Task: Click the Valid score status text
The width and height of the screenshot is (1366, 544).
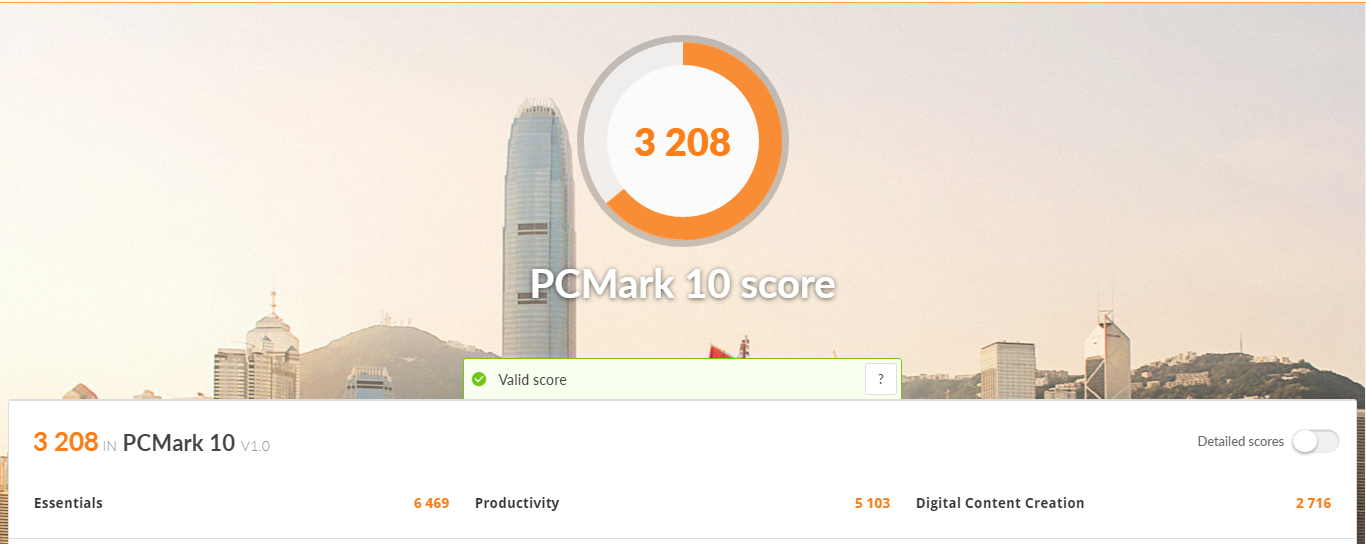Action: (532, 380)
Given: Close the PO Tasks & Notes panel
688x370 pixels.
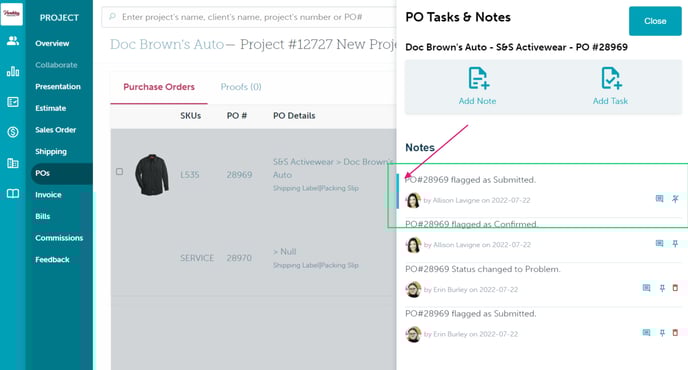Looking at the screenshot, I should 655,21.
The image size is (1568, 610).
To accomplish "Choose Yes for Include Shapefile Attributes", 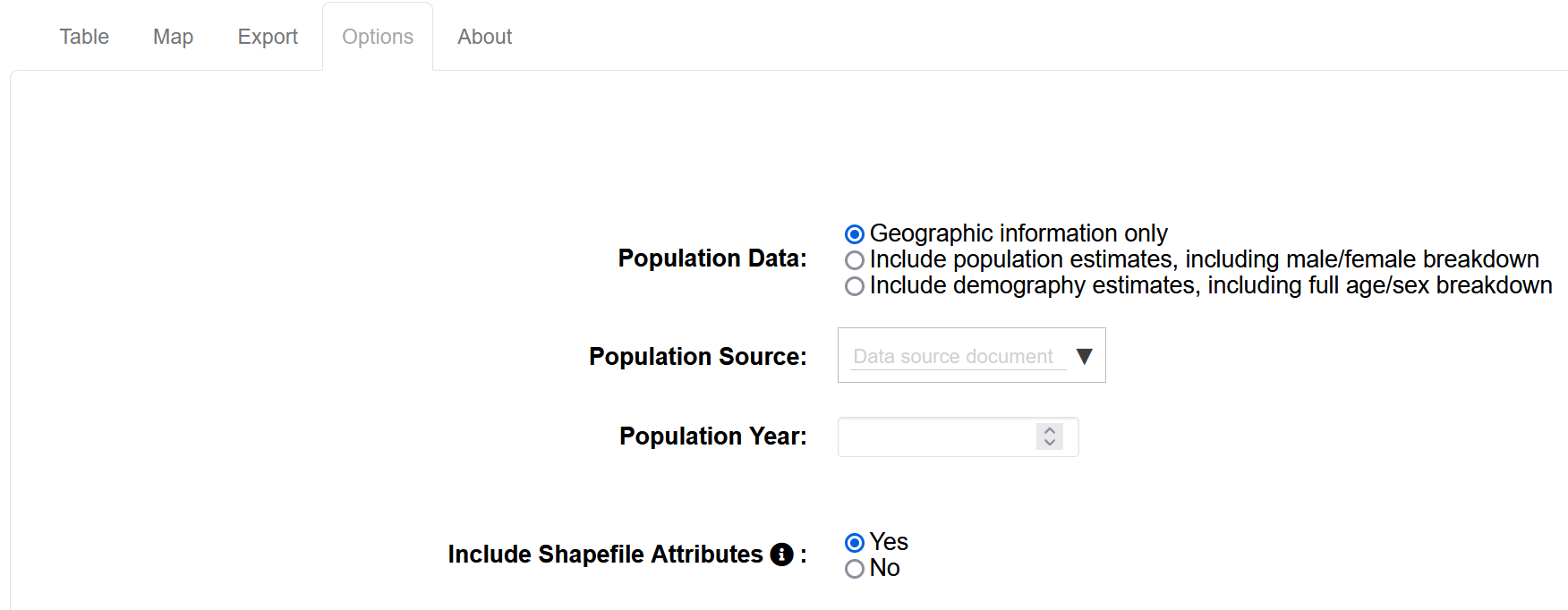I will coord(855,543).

○ ○ ○ ○ ○

* [What is needed]: Transcribe, exactly and without pictures, everything in the data from the line with "The width and" down to the line with "The image size is (1568, 610).", both included.

* [Finished task]:
The width and height of the screenshot is (1366, 544).
Action: (532, 380)
Given: Close the PO Tasks & Notes panel
688x370 pixels.
Looking at the screenshot, I should 655,21.
The image size is (1568, 610).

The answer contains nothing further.